Revere, I do not expect this comment to appear but I am releasing a book and have been trying to speak to for some time. You appear to be very well informed and have many intuitive insights and genetic knowledge relating to the current Avian situation. We are currently doing research in several medical areas and what we do and so forth is virtually unknown on the net. After 30 years in the medical field, but outside the mainstream doctor group, much as Gates was outside the mainstream mainframe thinking, we have data you might find interesting, but is not exactly well received in terms of the current mindset of using Tamiflu when it is not effective, ignoring significant information in the search to correctly avoid a Pandemic (new one). Currently I wanted to speak to you concerning the possibility of interviral, or bacterial chemical communication where a "pack theory" - no opportunistic but diseases working together and occurring literally at the same time. Their are huge inaccuracies in current medical theory and practice. Shamman's dancing around a fire. MC
Thanks for interesting facts!
Um, medclinician, I don't even know exactly what you are advocating for, but you just demonstrated just about every "quack" tendency short invoking Hitler, including:
-claiming to be a visionary like Bill Gates (just because an idea is mocked doesn't make it right; wrong ideas make up the bulk of mockery targets)

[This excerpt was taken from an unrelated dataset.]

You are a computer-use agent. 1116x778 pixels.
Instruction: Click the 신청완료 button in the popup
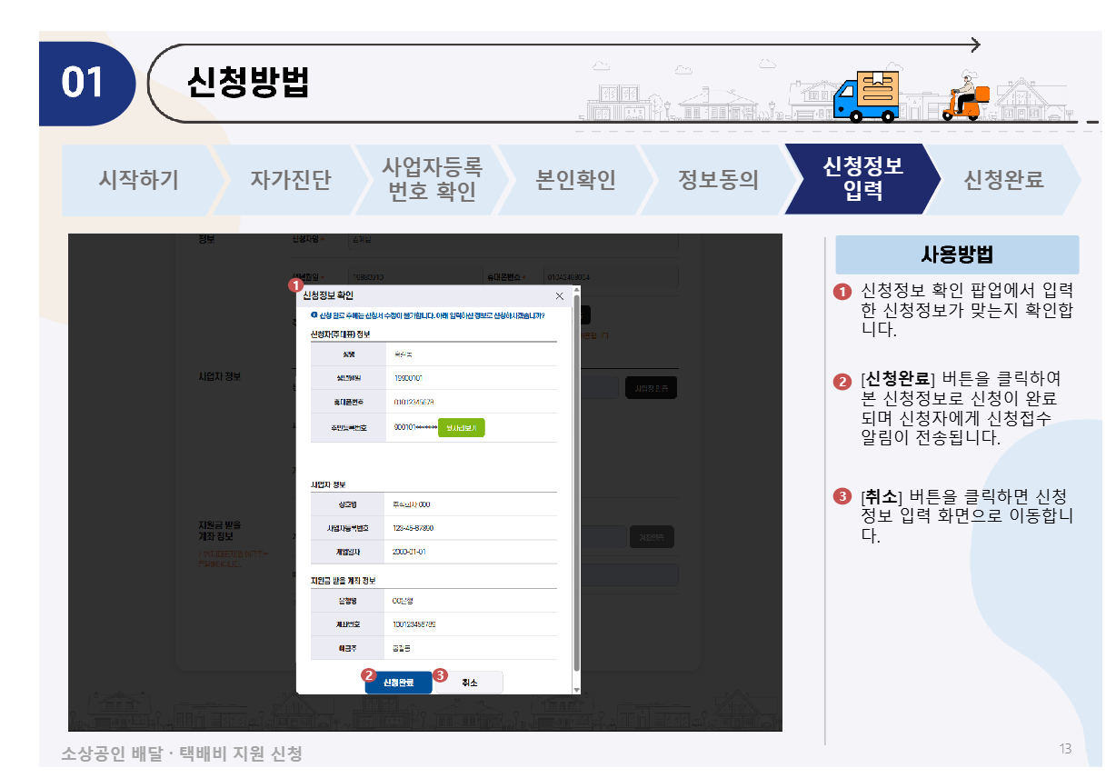tap(397, 683)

-comparing modern medicine to shamans dancing around a fire
Of course modern medicine will look primitive in 25 years. We keep studying and moving it forward. Here's an idea bud, get a grant, do some real research, and publish it in a real journal. Or at the very least state your point clearly without all the cries of discrimination. Like I said, I haven't even heard your point yet, and I'm already skeptical because of how you presented it.